Quick answer. In Persian cooking, saffron is everywhere — but always restrained. The classic uses: a bloomed pinch folded into white basmati to make chelow, a separate pile of saffron rice placed on top, the golden tahdig crust at the bottom of the pot, and as the defining color of stews like khoresh-e fesenjan and desserts like sholeh zard.
Bloomed saffron is the foundation
Every Persian saffron dish starts with the same step: 20–30 threads in 2–3 tablespoons of warm water (or rosewater), 15 minutes. The bloom liquid then enters the dish.
Tahdig: the famous crust
Tahdig — literally "bottom of the pot" — is a buttery, saffron-yellow crust formed by cooking basmati in two stages. The bloom water is folded into a couple of spoonfuls of cooked rice, which then forms the bottom layer in melted butter.
Chelow vs. polo
Chelow is plain white rice. Polo is rice cooked with other ingredients. Saffron-bloomed rice can top either.
Stews (khoresh)
- Khoresh-e fesenjan: Walnut, pomegranate, chicken or duck. Saffron mellows the tang.

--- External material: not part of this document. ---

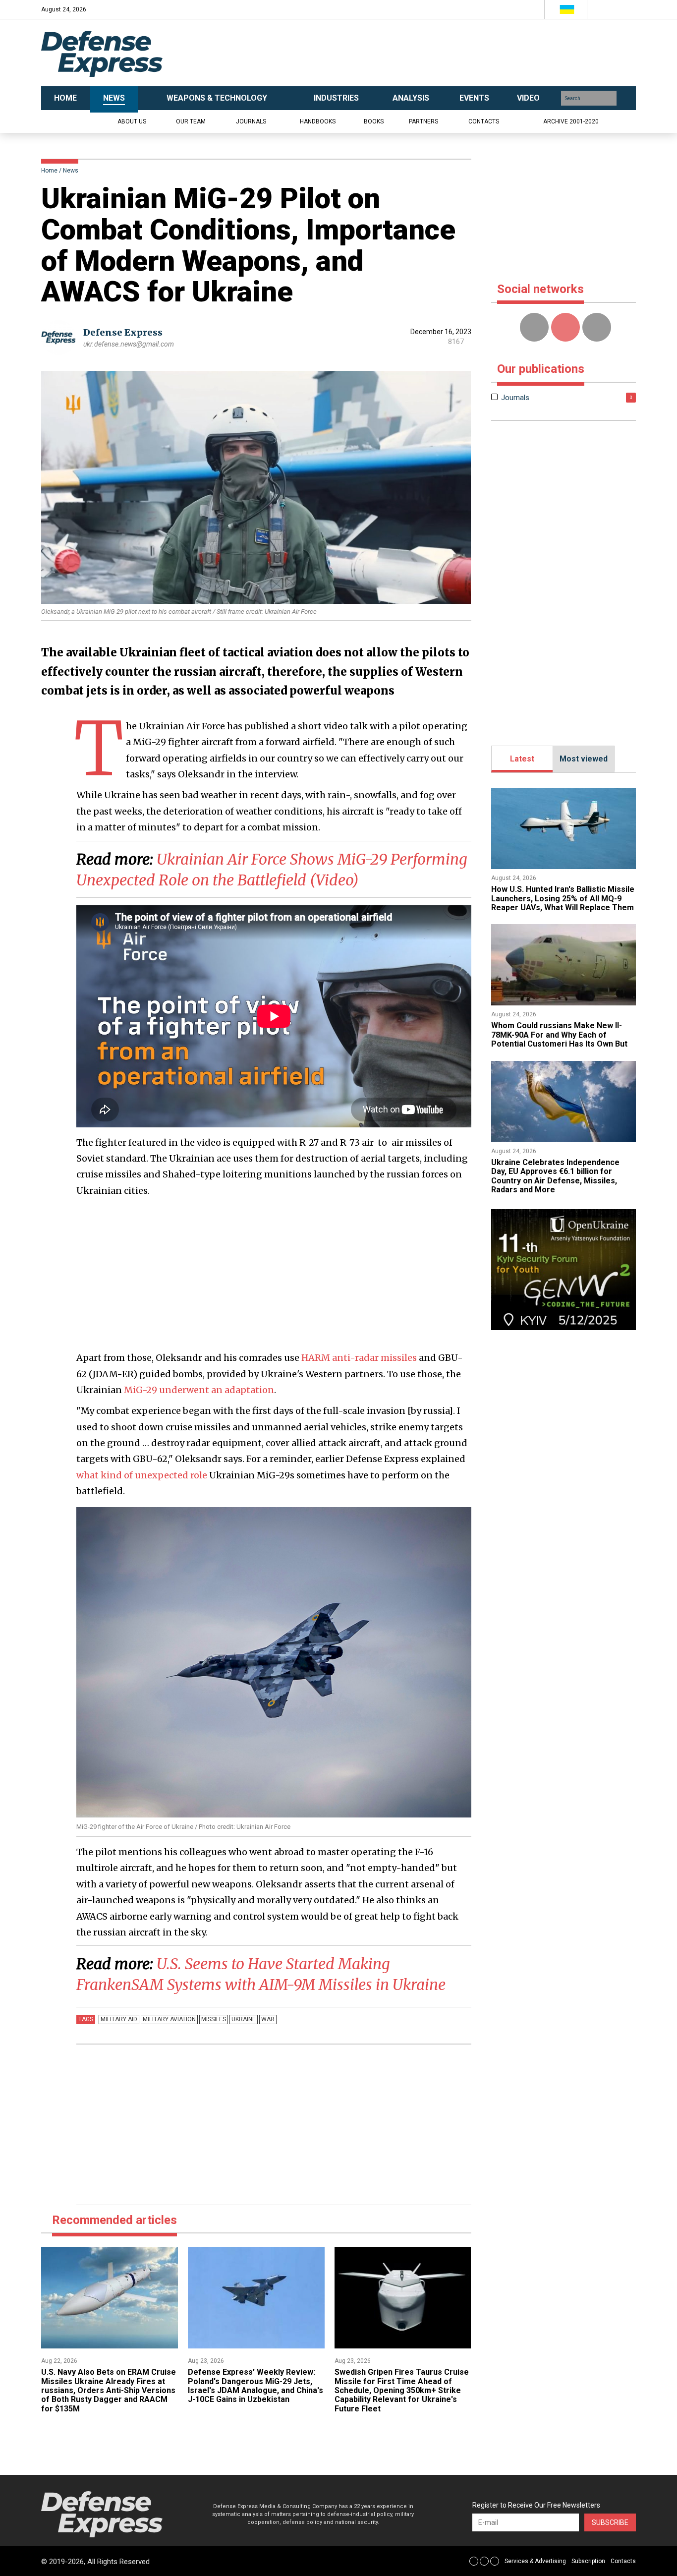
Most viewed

- Khoresh-e gheymeh: Yellow split peas, tomato, lamb. Saffron adds depth.
- Khoresh-e bademjan: Eggplant, tomato, lamb. A small pinch of saffron in the broth.
Sweets
- Sholeh zard: Rice pudding with saffron, rosewater, and slivered almonds.
- Bastani sonati: Saffron-rosewater ice cream with pistachios.
- Saffron sherbet (sharbat): A summertime cold drink with rosewater and crushed ice.
Tea
Persian saffron tea is brewed strong, with cardamom and a piece of rock sugar.